Posted on 02/10/2005 3:21:02 PM PST by Lorianne

The recent controversy over the writings of Ward Churchill, radical activist, faux Indian, and tenured professor of ethnic studies at the University of Colorado, raises a number of serious academic issues — which, let me underscore, does not mean that Churchill himself is in any way serious. On the contrary, Churchill is as unserious as anyone ever paid to stand in front of a classroom, an intellectual featherweight whose ideas are less politically scandalous than buffoonishly wrongheaded. Case in point is his assertion that the victims of the World Trade Center attack got what was coming to them: "If there was a better, more effective, or in fact any other way of visiting some penalty befitting their participation upon the little Eichmanns inhabiting the sterile sanctuary of the twin towers, I'd really be interested in hearing about it."

Churchill's own attempt to clarify what he meant by this is telling: "I have never characterized all the September 11 victims as 'Nazis.' What I said was that the 'technocrats of empire' working in the World Trade Center were the equivalent of 'little Eichmanns.' Adolf Eichmann was not charged with direct killing but with ensuring the smooth running of the infrastructure that enabled the Nazi genocide. Similarly, German industrialists were legitimately targeted by the Allies."

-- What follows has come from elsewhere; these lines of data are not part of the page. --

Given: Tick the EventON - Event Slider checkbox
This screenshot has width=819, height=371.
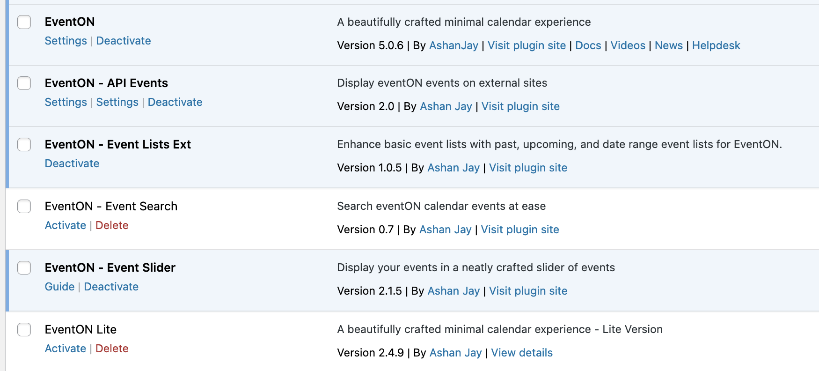Looking at the screenshot, I should point(24,268).
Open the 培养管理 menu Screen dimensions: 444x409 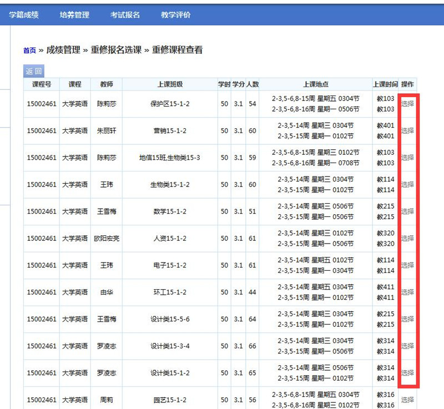pyautogui.click(x=74, y=15)
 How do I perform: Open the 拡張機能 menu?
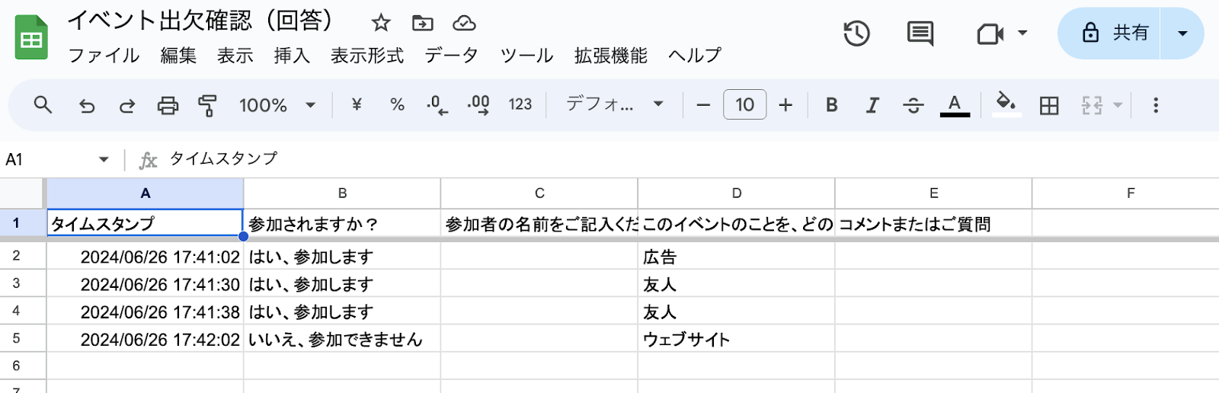(610, 56)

To make sense of Churchill's clarification, a reader has to accept the following premises: 1) the United States government is actively and intentionally engaged in genocide; 2) the hijackers, contrary to their own claims, were attempting to defend individual freedom rather than advance a totalitarian spiritual regime; 3) the ideological agenda of the hijackers represents the true aspirations of the people on whose behalf they claim to act.

Each of these premises is false based on a preponderance of evidence. But that understates the point; all three are so utterly false that failure to recognize their falsehood, in effect, betrays a cognitive disability. Yet I'd estimate ten percent of American college professors — and I'm low-balling that figure — would accept them as probably or at least partially true. (If you substitute "corporate capitalists" for "the United States government" in the first premise — i.e. "Corporate capitalists are actively and intentionally engaged in genocide" — assent among college faculty probably rises to 25 percent.) These are credentialed adults who are initially hired to instruct, and who are eventually tenured to profess...yet they're professionally, stupendously, tenaciously, defiantly, demonstrably wrong.

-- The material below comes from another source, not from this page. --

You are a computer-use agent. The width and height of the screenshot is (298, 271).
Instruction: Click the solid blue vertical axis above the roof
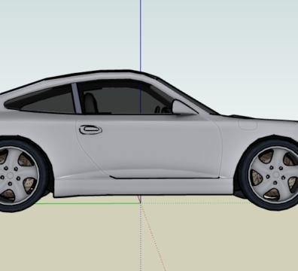pos(141,35)
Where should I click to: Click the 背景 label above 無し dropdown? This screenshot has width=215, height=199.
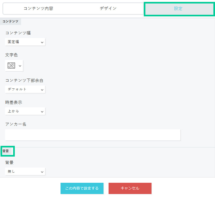9,162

That is the gist of the problem.

If we take as axiomatic the principle that colleges exist in order to pursue and disseminate the truth, it follows that no accredited mathematics department would employ a teacher who denied, say, that base angles of an isosceles triangle are equal; that no physics department would employ a teacher who denied the force of gravity; that no chemistry department would employ a teacher who denied that protons and neutrons are found in the nuclei of atoms; that no biology department would employ a teacher who denied that green plants convert light energy into chemical energy by photosynthesis. The hard sciences, in other words, are bound in their fidelity to truth not only by traditional logic and empirical evidence but by a demand for coherence within a framework of what is already known. Faculty in hard sciences seek to push the envelope of knowledge, not to "deconstruct" it. (Deconstruct v.t. To affect intellectual depth by teasing out secondary and tertiary senses of a term until it belies its original meaning.) It is exceedingly rare, therefore, to find a professor in a hard science espousing irrational, unsupportable theories.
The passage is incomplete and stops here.